Neuland österreichischer Geschichte

Notizen zu zwei Büchern von Denis Silagi*

Es gibt, nach dem Ende der im engeren Sinne Josephinischen Zeit, zwei Jahre österreichischer Geschichte, bei deren Betrachtung man den Atem anhalten möchte, als könnte noch immer alles werden und sich wenden; paradox genug, da man ja wohl weiß, wie’s dann gekommen ist. Und wie alles stecken blieb und erstickte in der franziszäischen Ära. Aber die leider nur zwei Jahre der Regierung des grundgescheiten und humorvollen Leopold II. — le prince le plus rusé de l’Europe hat ein französischer Diplomat gesagt — sind vom Herrscher aus durchweht von Hoffnung, sind auf gesunden Verstand, auf Einsicht, Wohlwollen und Menschlichkeit gegründet, also eigentlich schon auf mehr als Hoffnung: heute noch möchte man glauben, es hätte doch alles gut gehen müssen, hätt’ er nur länger gelebt.
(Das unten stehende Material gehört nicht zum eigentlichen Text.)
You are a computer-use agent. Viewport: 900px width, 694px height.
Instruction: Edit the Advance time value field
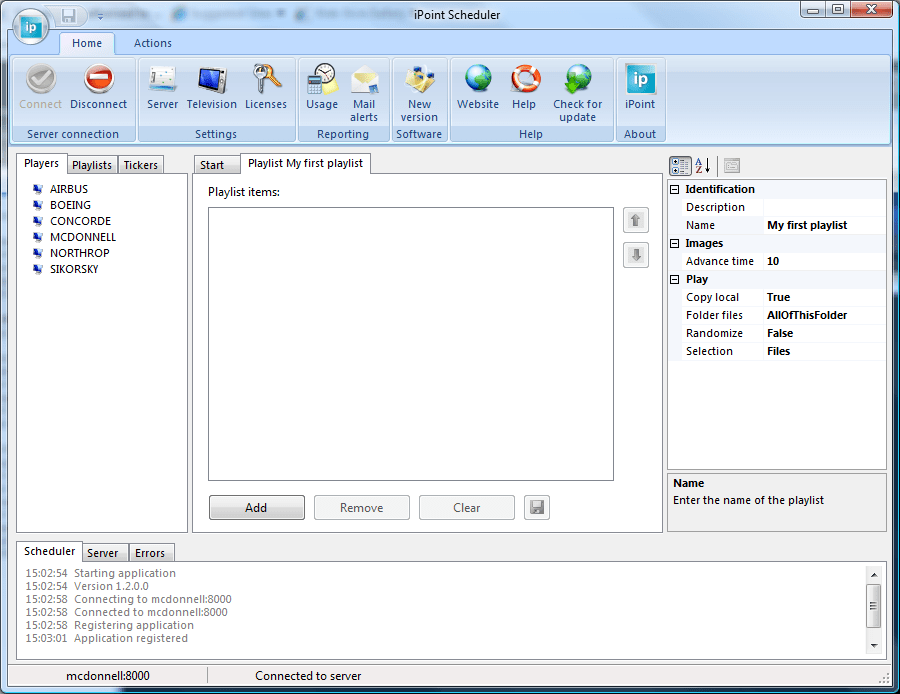pyautogui.click(x=823, y=261)
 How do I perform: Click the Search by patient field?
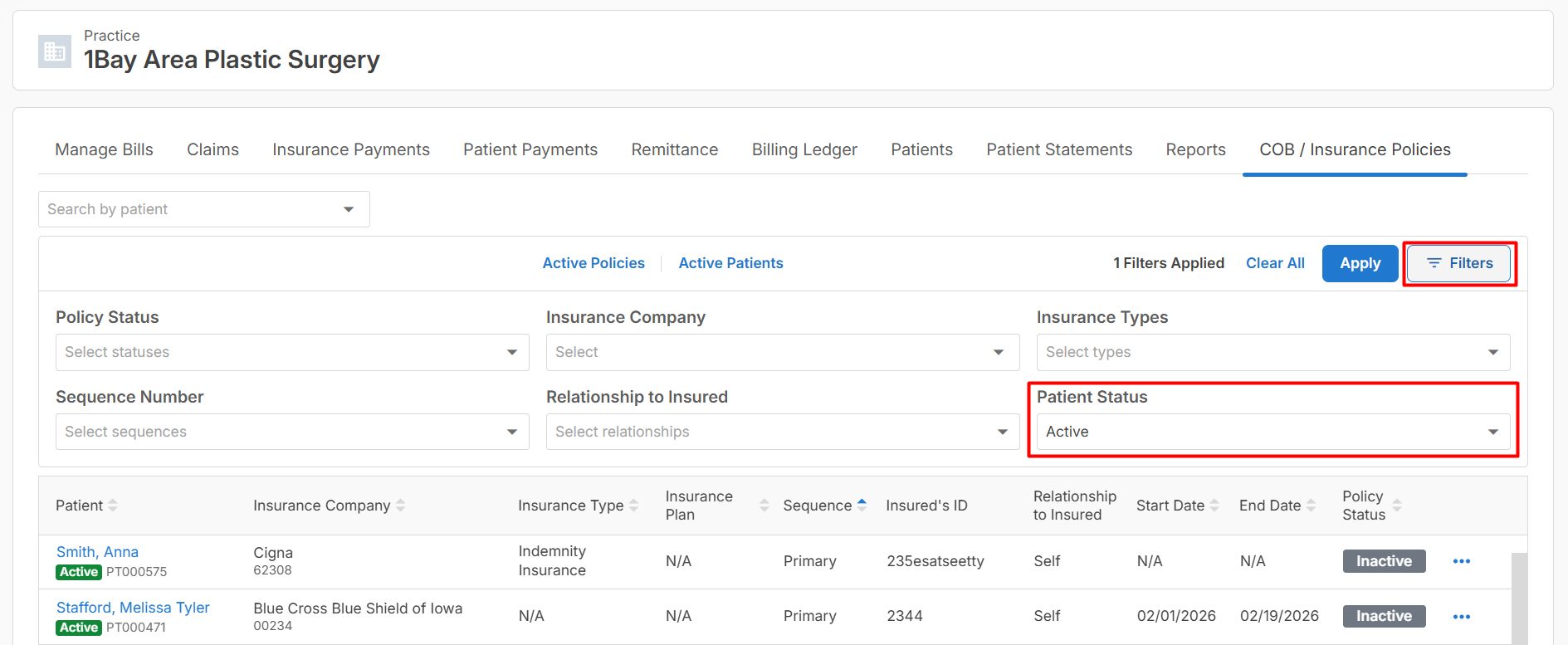tap(204, 209)
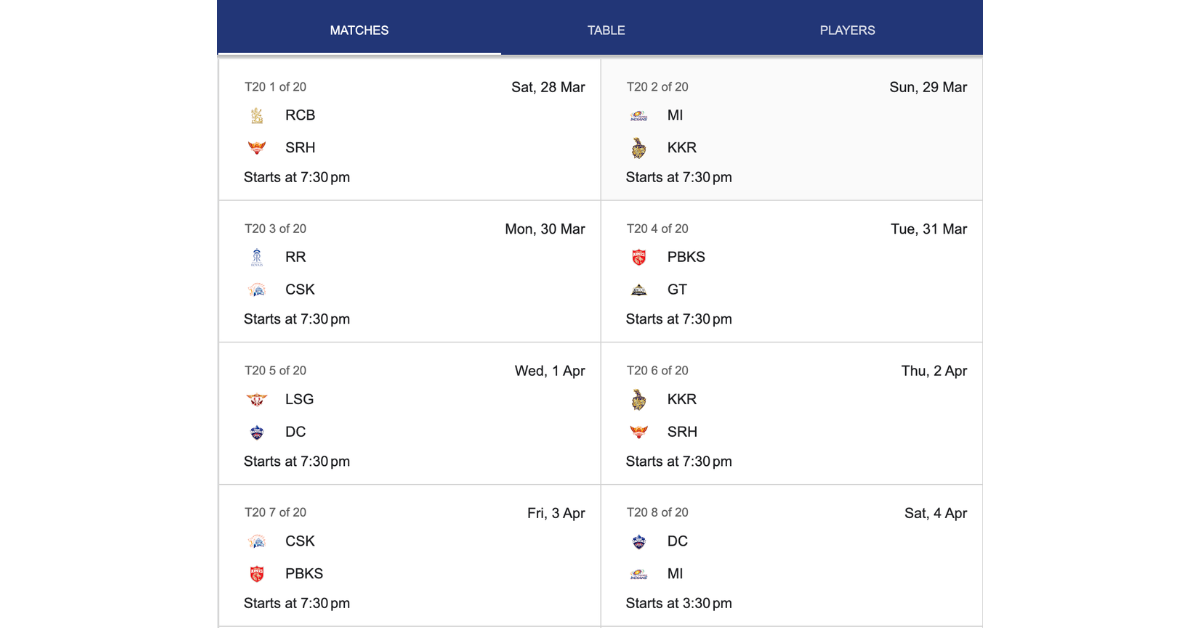Click the RR team logo
Screen dimensions: 1200x628
click(x=258, y=257)
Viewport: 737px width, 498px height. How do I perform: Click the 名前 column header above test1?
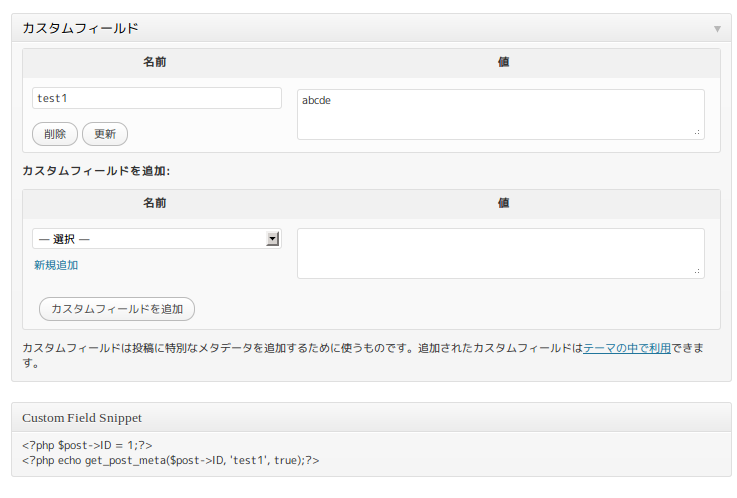tap(154, 62)
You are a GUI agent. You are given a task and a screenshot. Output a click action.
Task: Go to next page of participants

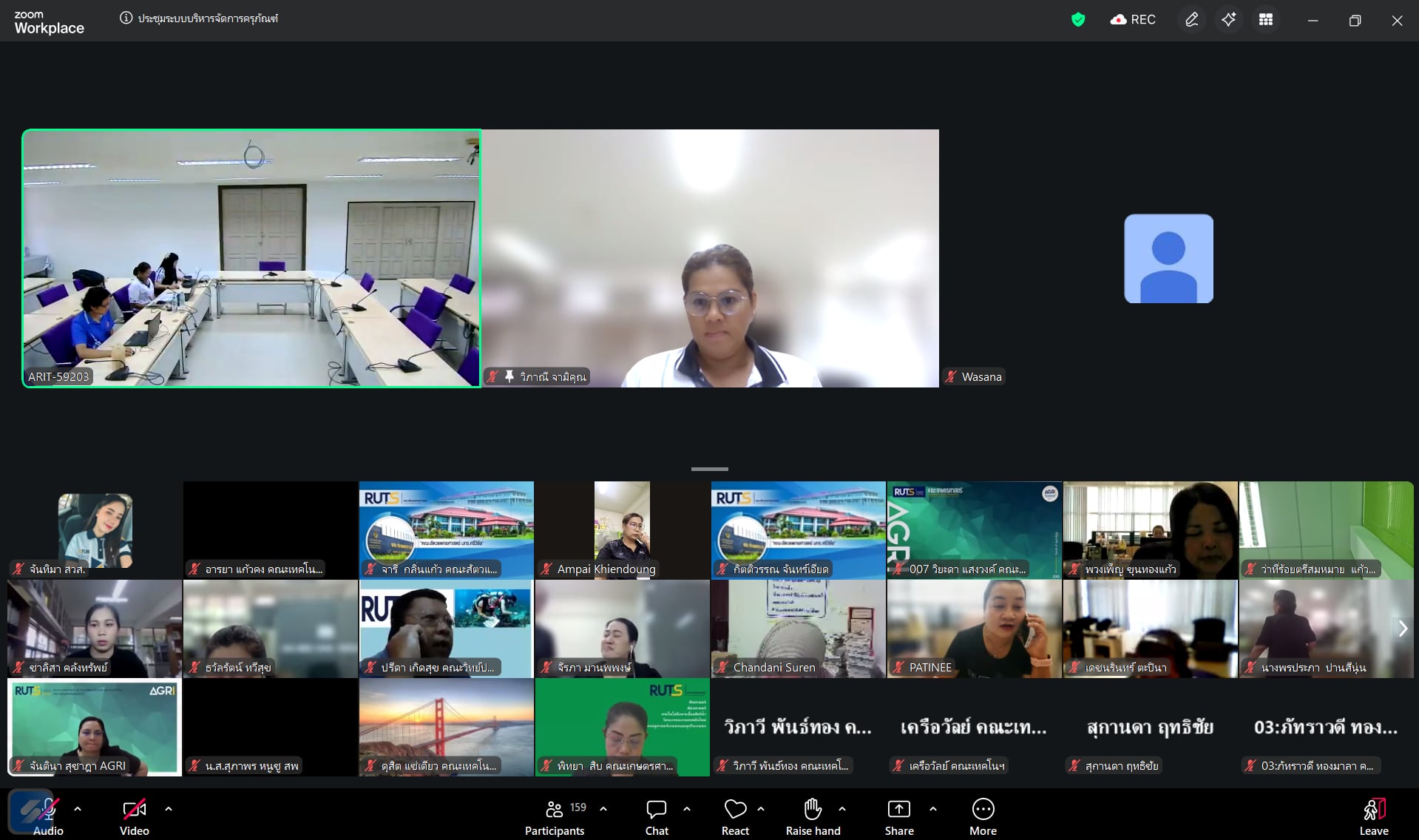[x=1403, y=629]
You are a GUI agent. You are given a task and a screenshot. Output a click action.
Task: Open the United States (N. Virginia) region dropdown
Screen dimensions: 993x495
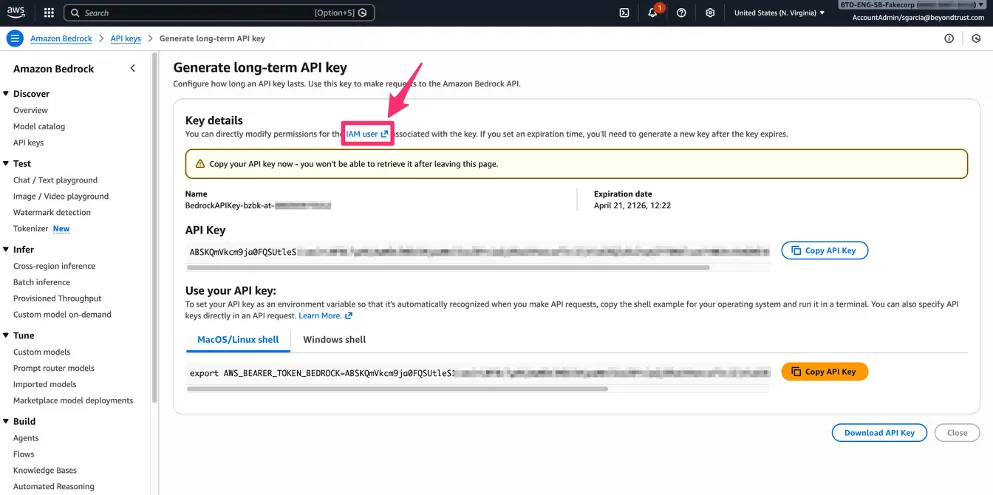point(779,13)
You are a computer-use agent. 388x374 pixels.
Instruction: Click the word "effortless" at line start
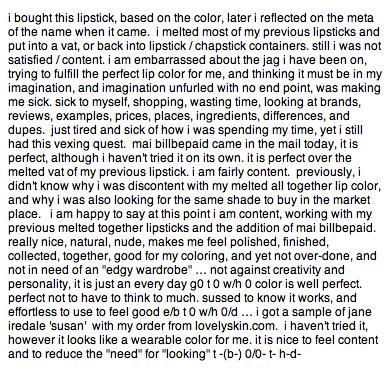(x=32, y=312)
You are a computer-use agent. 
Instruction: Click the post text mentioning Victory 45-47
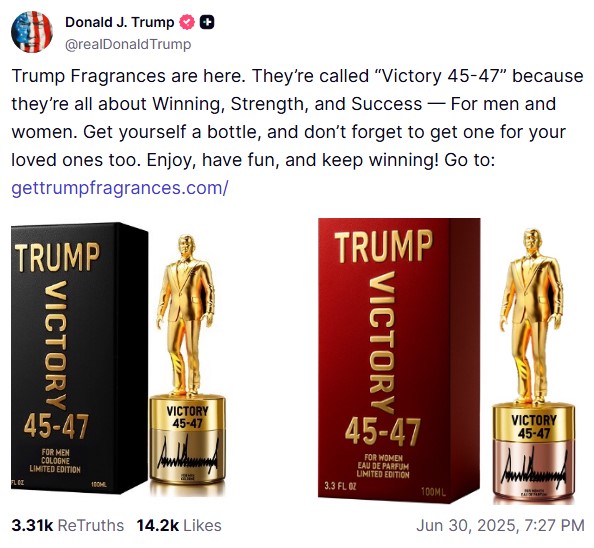coord(297,118)
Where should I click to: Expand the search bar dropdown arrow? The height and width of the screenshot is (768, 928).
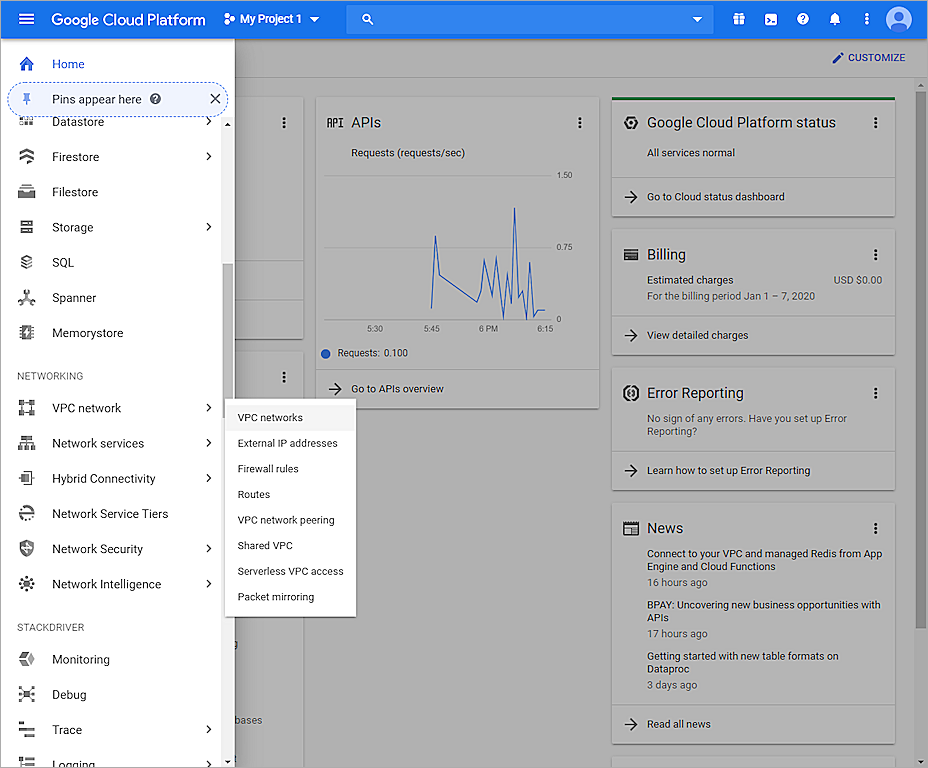(697, 19)
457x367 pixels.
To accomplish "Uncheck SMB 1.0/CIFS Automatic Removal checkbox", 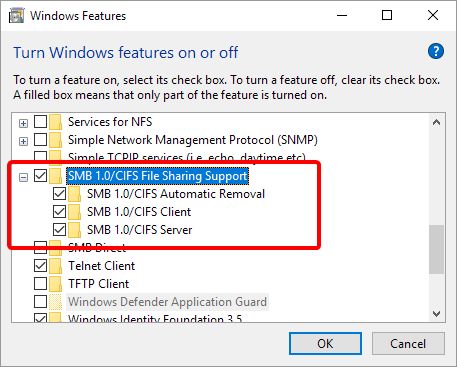I will (59, 194).
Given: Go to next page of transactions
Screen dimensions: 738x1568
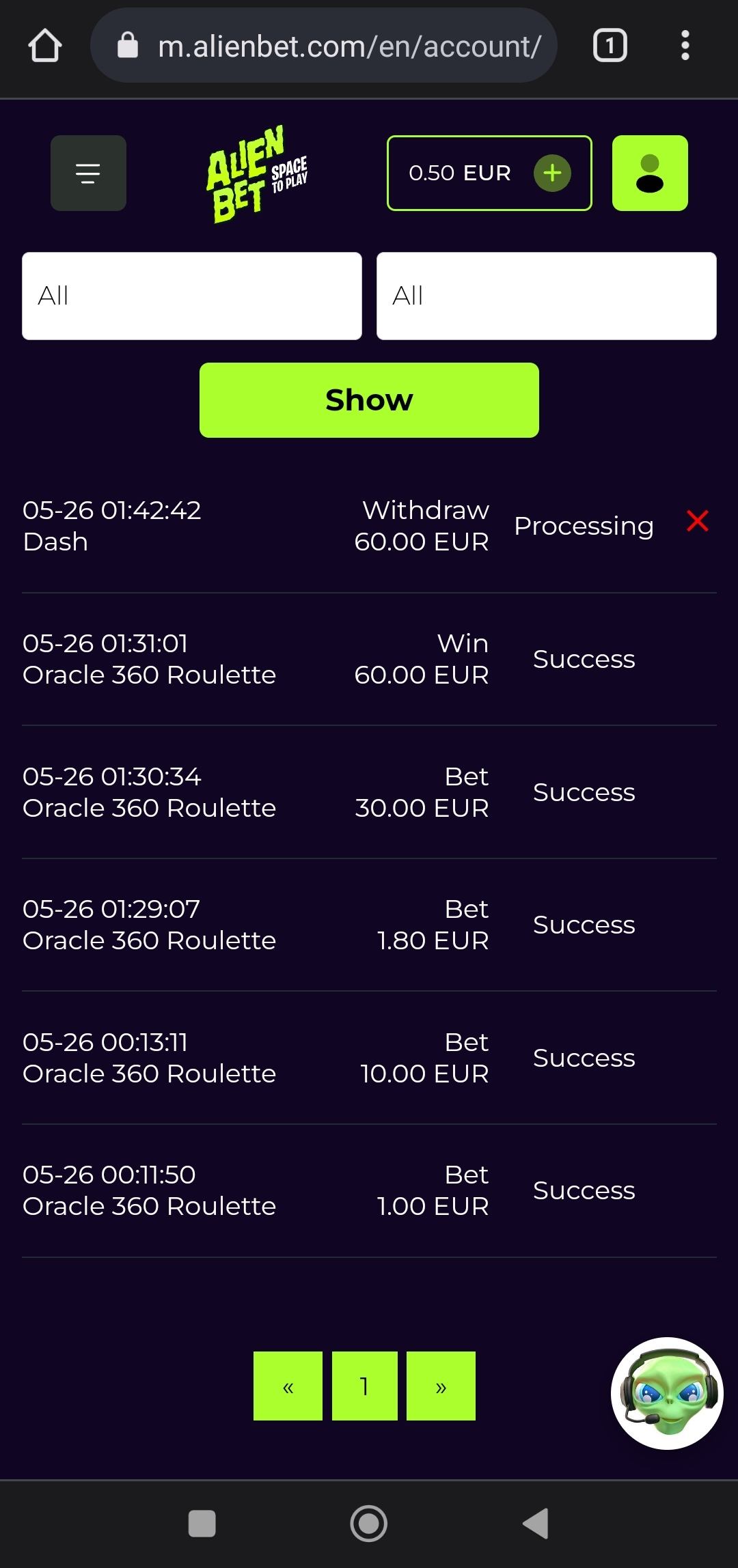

Sein Reformwerk in Toscana ist bekannt. Die italienische Geschichtsschreibung hat ihm manches Denkmal errichtet für sein Meisterwerk des aufgeklärten Absolutismus, das allein dasteht. Ohne Druck, Nötigung oder Zwang durch ernsthafte Revolte hat er Florenz, der alten Stadtrepublik, und dem toscanischen Land eine freiheitliche Verfassung gegeben, welche, um es in Kürze zu sagen, die konstitutionelle Monarchie des späten 19. Jahrhunderts so gut wie vorweg nimmt. 1790 ist er nach dem Tode Josephs II. nach Wien und in seine Erblande gekommen, weiterhin in Frankfurt zum römischen Kaiser gekrönt worden. Und viel zu früh — 1792, am 1. März — verschieden.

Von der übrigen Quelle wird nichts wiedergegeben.